It was the election that would never end – until it did. Now that we know who our next president will be, let’s take some time to take care of ourselves. Let’s get back to real life.
Consider these eight things you need to do now that the voting booths have closed to stop the madness for at least another four years.
1. Take a Motherfucking Nap
This election was exhausting. Exhaaaausting. You had heated debates with your family over it. You lost friends because of their inability to align their political views with your own. You blocked people on Facebook! I mean, I get it, all of this emotional turmoil has taken its toll on you. In fact, you’re probably eating your feelings right now as you read this article. So, I’m gonna do you a solid: Put away the ice cream, homeboy; don’t even think about that extra slice of pizza. Take your ass to bed right now. A long nap is in order to clear your head of what’s happened over the past 18 months, and you deserve it. (No matter what the Republicans say about your lazy ass.)

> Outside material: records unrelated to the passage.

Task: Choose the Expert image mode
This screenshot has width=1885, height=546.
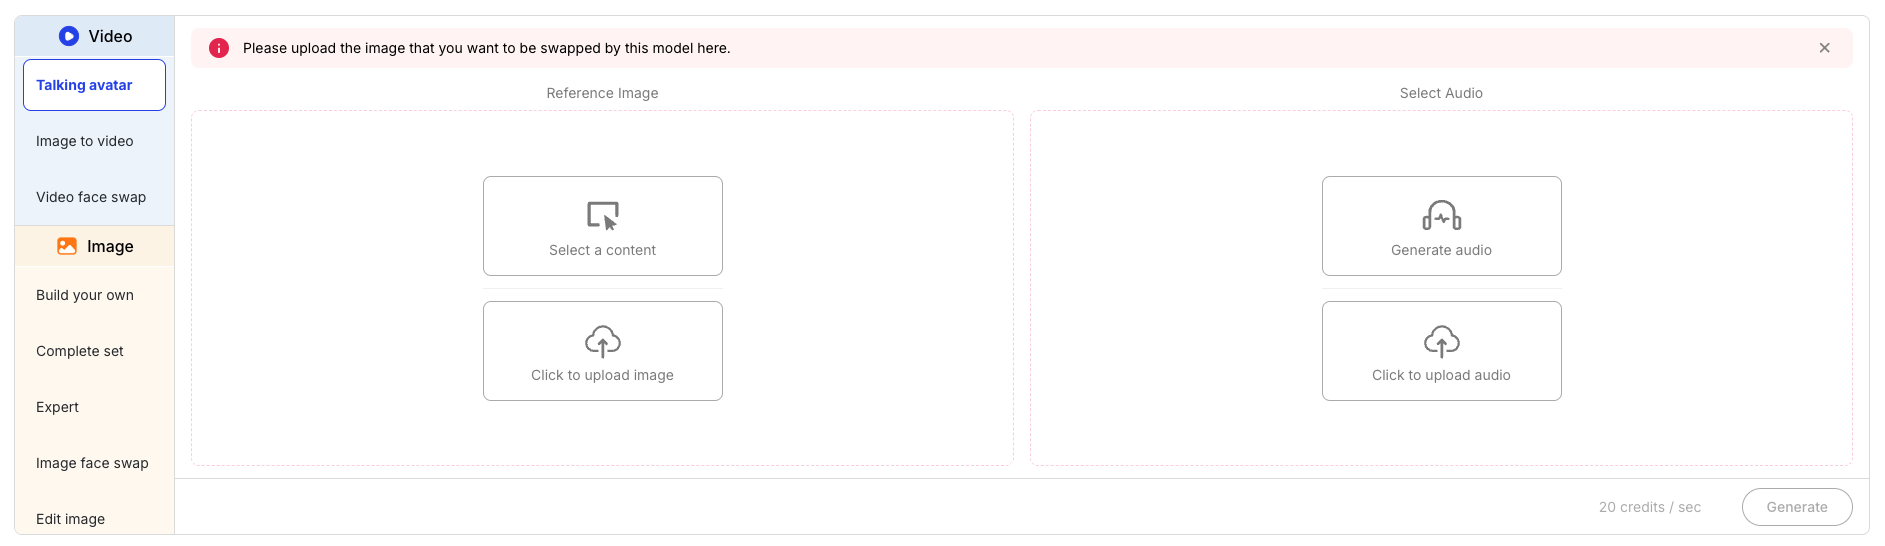Action: (x=58, y=407)
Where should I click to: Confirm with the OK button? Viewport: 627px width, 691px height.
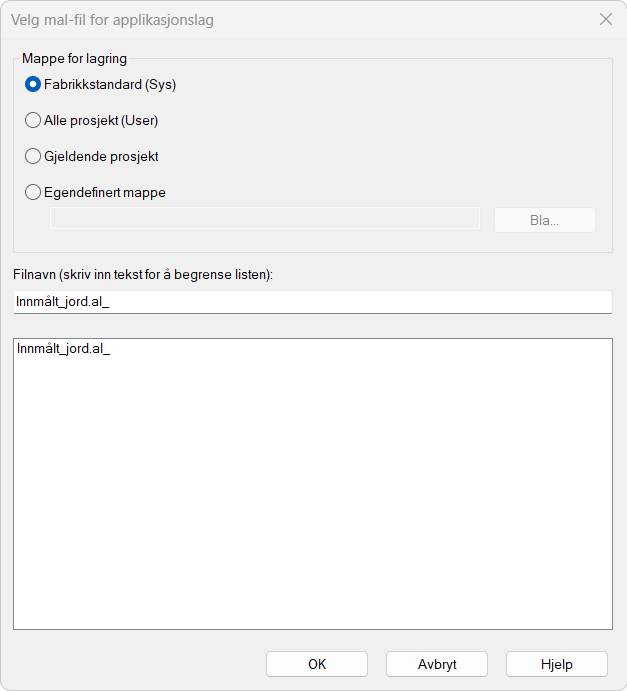[317, 665]
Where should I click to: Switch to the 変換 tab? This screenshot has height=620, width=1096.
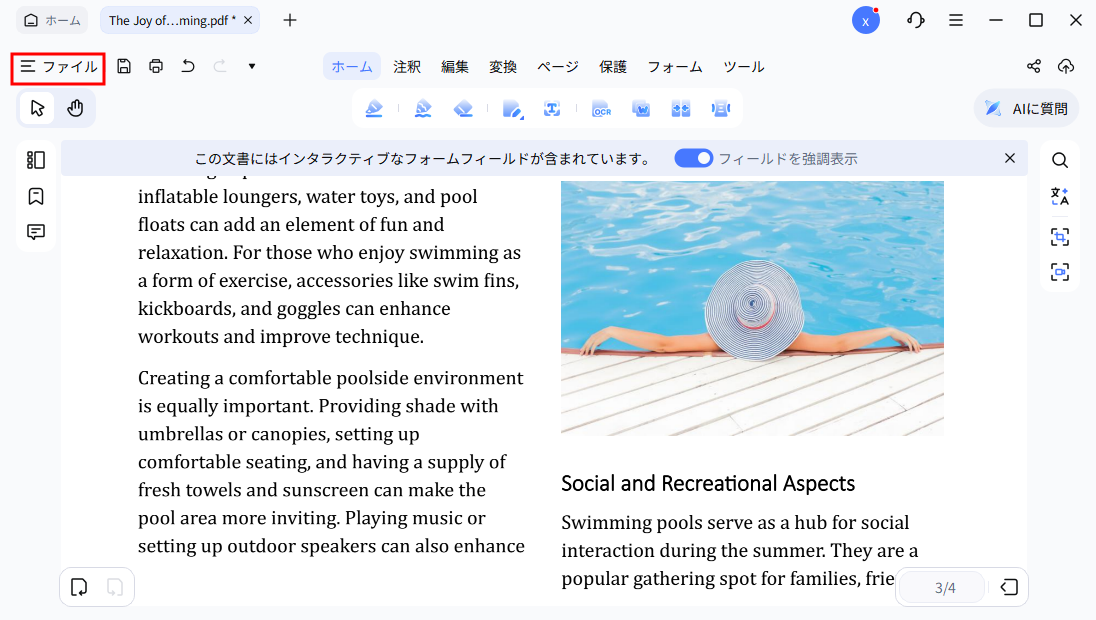(x=503, y=67)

2. Wake Up and Assess the Situation
OK. So we’re here. We have a new president – perhaps the one we wanted, perhaps the one we said would make us move to Canada if he were elected. Either way, it’s a fresh start for America, for better or worse. Take it in, think about it, contemplate what this presidency means to you personally. Then pour yourself a shot. You’re gonna need it.
3. Concede, and Be Kind to One Another
Listen, if your candidate didn’t win, don’t call ‘rigged.’ You’ll look like an idiot to every intelligent person you know. Instead, accept the Electoral College’s decision on who should be the leader of the free world and absolve yourself of all responsibility. Your outcry won’t change a thing, and nobody likes a sore loser. Which is especially important if you’re trying to get laid in the aftermath.
4. Try to Repair the Broken Relationships
You’ve unfriended people for being insane on social media during this election season, and you’ve likely been unfriended by others because you went a little too far in your own political posts. Now that it’s over, however, it’s time to make amends. Reach out to your great aunt and tell her that you still love her even though she’s a proper idiot for supporting Trump. Say you’re sorry to your estranged grandma even though she voted to take your rights away. At the end of the day, what’s done is done, and all you need to concern yourself with right now is that they’re both gonna die waaaay before you do.
5. Buy a Coloring Book and Fucking Relax
Adult coloring—yeah, you finally get to use your Crayola 64 to its full potential—has “therapeutic potential to reduce anxiety, create focus, or bring [about] more mindfulness,” according to Marygrace Berberian, certified art therapist and Clinical Assistant Professor and Program Coordinator for the Graduate Art Therapy at NYU. As such, I recommend The Gay Erotic Coloring Book on Etsy to calm your nerves, mostly for its proportionate illustrations of good dick.
6. Take a Break From Social Media
Social media is precisely the reason you’re on a regimen of three Xanax a day. Now that pure evil has taken office shut that shit down. Take a week off. Nobody will miss your half-eaten burrito pics or how you’re totally protesting the destruction of native land as a result of the Dakota Access Pipeline, despite that you’re definitely not gonna get off your ass to do anything worthwhile to prevent it.
7. Start To remember how you don’t matter
Sure, your vote “matters,” but do you? Not to any politician in office. It’s best to remember that when the revolution is upon us.
8. Start Thinking Long Term
For the past year and a half, we’ve all been thinking short term—who will be our next president? Now that it’s decided, you need to refocus on the long term, like how we’re going to afford gas and food and mortgages in the future, and what you’re going to do when America does itself in. Because that’s coming, ya know. Stay woke, friends, or we won’t make it. Just ask Greece.